### [Task prompt]
What you write should be an exact repeat of the lines from the one with "Given: Open more options on first tweet" through the final line below, minus the pictures.

[Saved entries]
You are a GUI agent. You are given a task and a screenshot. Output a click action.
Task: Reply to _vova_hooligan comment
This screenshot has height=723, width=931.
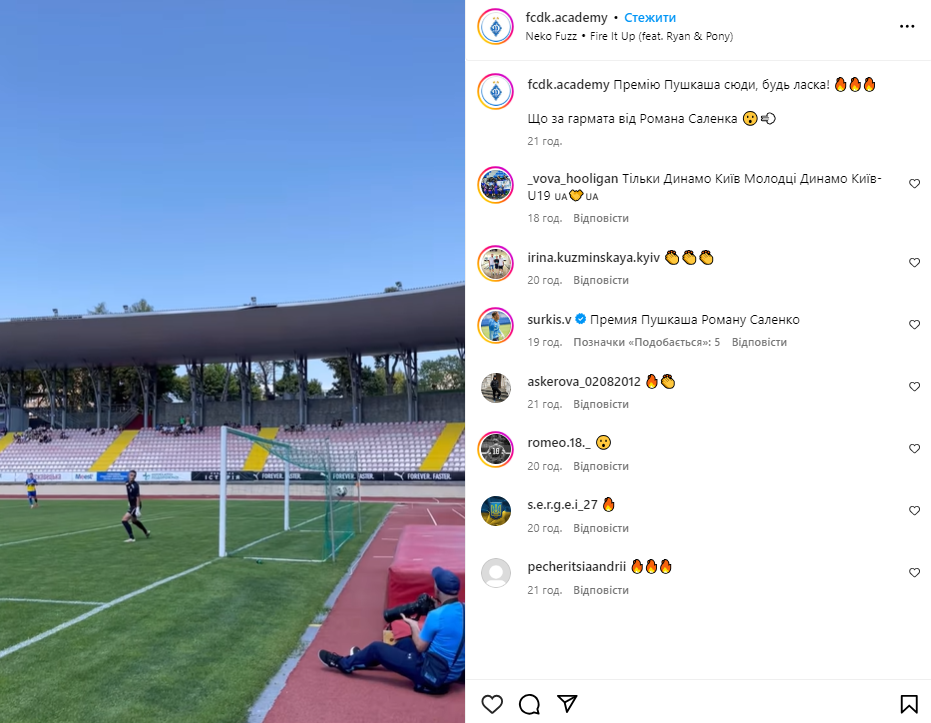pyautogui.click(x=600, y=218)
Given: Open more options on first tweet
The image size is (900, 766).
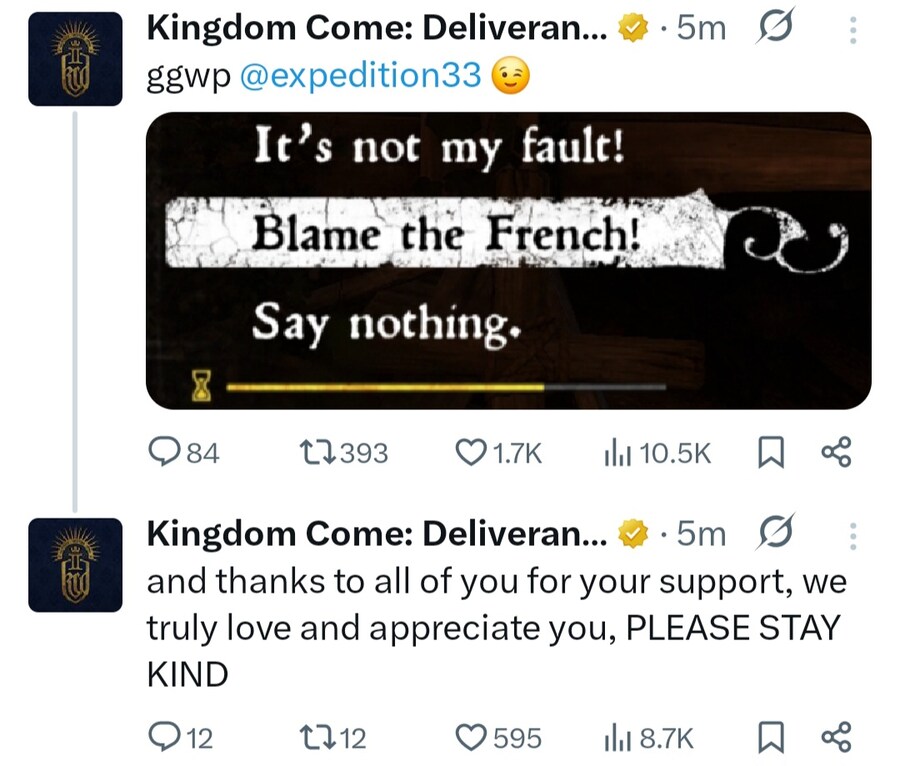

### [Task solution]
Given: Open more options on first tweet
The image size is (900, 766).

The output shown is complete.